Submitted to: Meeting Proceedings
Publication Type: Proceedings
Publication Acceptance Date: 10/1/2005
Publication Date: 12/1/2005
Citation: Jordan, D.B., Calabrese, J.C., Liao, D., Wawrzak, Z., Zheng, Y. 2005. Active-site models of riboflavin synthase. In: Nishino, T., Miura, R., Tanokura, M., Fukui, K., editors. Flavins and Flavoproteins 2005. Tokyo: ARchiTect, Inc. p. 737-742. Interpretive Summary:
Technical Abstract: Riboflavin synthase (RS) catalyses the dismutation of two molecules of 6,7-dimethyl-8-(1´-D-ribityl)-lumazine (DMRL) to yield riboflavin and 4-ribitylamino-5-amino-2,6-dihydroxypyrimidine (RAADP).
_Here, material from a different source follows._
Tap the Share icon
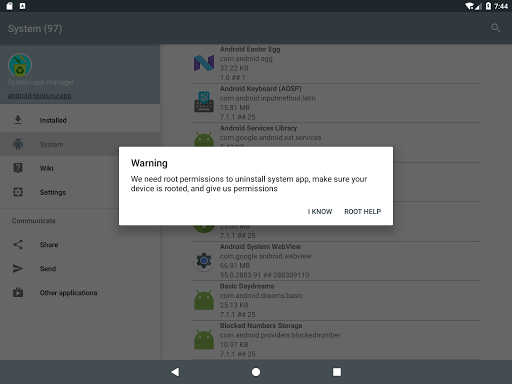Viewport: 512px width, 384px height. point(18,244)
One four-carbon unit is transferred from the donor DMRL, which becomes RAADP, to the acceptor DMRL, which becomes riboflavin. RS is a homotrimer of 23 kDa subunits with each subunit consisting of two similar beta barrels and a C-terminal alpha helix. Active sites are formed at the interface between an N barrel (beta barrel belonging to the N terminus) of one subunit and a C barrel (beta barrel belonging to the C terminus) of another subunit. Only one active site of the three in the trimer can be formed at a time. We report the X-ray structure of the Escherichia coli RS in complex with riboflavin. Five riboflavins reside in the homotrimer, with one bound to each beta barrel except the C barrel that is part of the formed active site. The N barrel of the formed active site is occupied by riboflavin. This result substantiates models of the Michaelis complex and the pentacyclic reaction intermediate, which are based on the acceptor DMRL molecule belonging to the N barrel and the donor DMRL molecule belonging to the C barrel.